Tonight is a full moon. There’s also going to be a total lunar eclipse. Tonight is also the first night of Passover, which always starts with a full moon (I think). I tried to look this up on the internet and the answers to how to calculate Passover and Easter dates are very complicated and involved math and java script. Yikes! This is why I am a poet.
There are many poems about the moon. You might even say that the moon is the single most poetic thing around. I want to share some of these lovely poems with you.
- Here’s a website dedicated to poems that have the phrase “full moon” in them.
- Bei Dao, perhaps the most internationally famous living Chinese poet, is the nom de plum of Zhao Zhenkai. This poem, “Moon Festival” is mysterious to me, but perhaps my Chinese Cupertino readers will understand it better. I looked for a version in Chinese and could find nothing. That’s probably my fault, not the poem’s. (My favorite part of this poem is the trees applaud.)
Moon Festival
By Bei Dao
Translated by Eliot Weinberger and Iona Man-Cheong
Lovers holding pits in their mouths
make vows and delight in each other
till the underwater infant
periscopes his parents
and is born
an uninvited guest knocks at my
door, determined to go deep
into the interior of things
the trees applaud
wait a minute, the full moon
and this plan are making me nervous
my hand fluttering
over the obscure implications of the letter
let me sit in the dark
a while longer, like
sitting on a friend’s heart
the city a burning deck
on the frozen sea
can it be saved? it must be saved
the faucet drip-drop drip-drop
mourns the reservoir
- This poem by Alan Ginsberg, “A Supermarket in California,” is a fantasy on walking around San Francisco, talking to Walt Whitman. Here’s the first crazy stanza:
What thoughts I have of you tonight Walt Whitman, for I walked down the sidestreets under the trees with a headache self-conscious looking at the full moon.

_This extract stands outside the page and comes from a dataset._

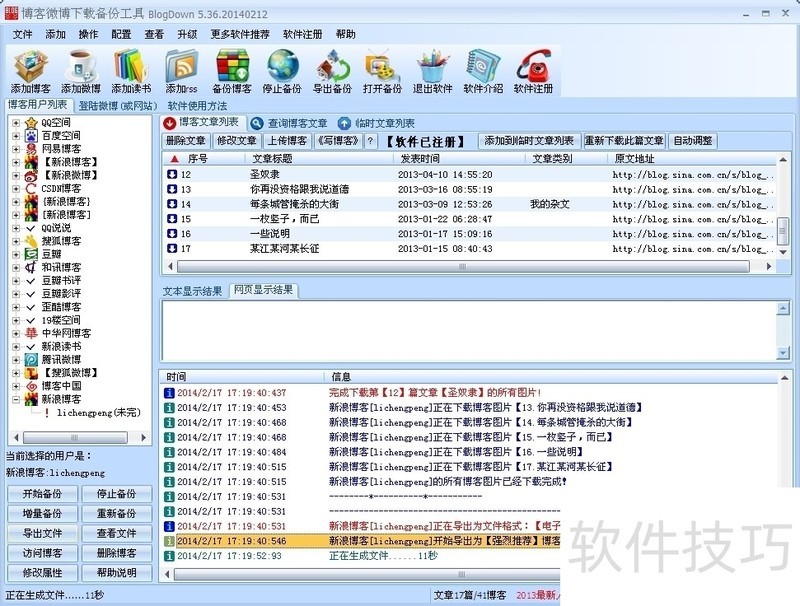This screenshot has width=800, height=606.
Task: Switch to the 网页显示结果 tab
Action: [x=263, y=291]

In my hungry fatigue, and shopping for images, I went into the neon fruit supermarket, dreaming of your enumerations!
What peaches and what penumbras! Whole families shopping at night! Aisles full of husbands! Wives in the avocados, babies in the tomatoes!—and you, Garcia Lorca, what were you doing down by the watermelons?
I hope you can see the full moon wherever you are and whatever you are doing tonight.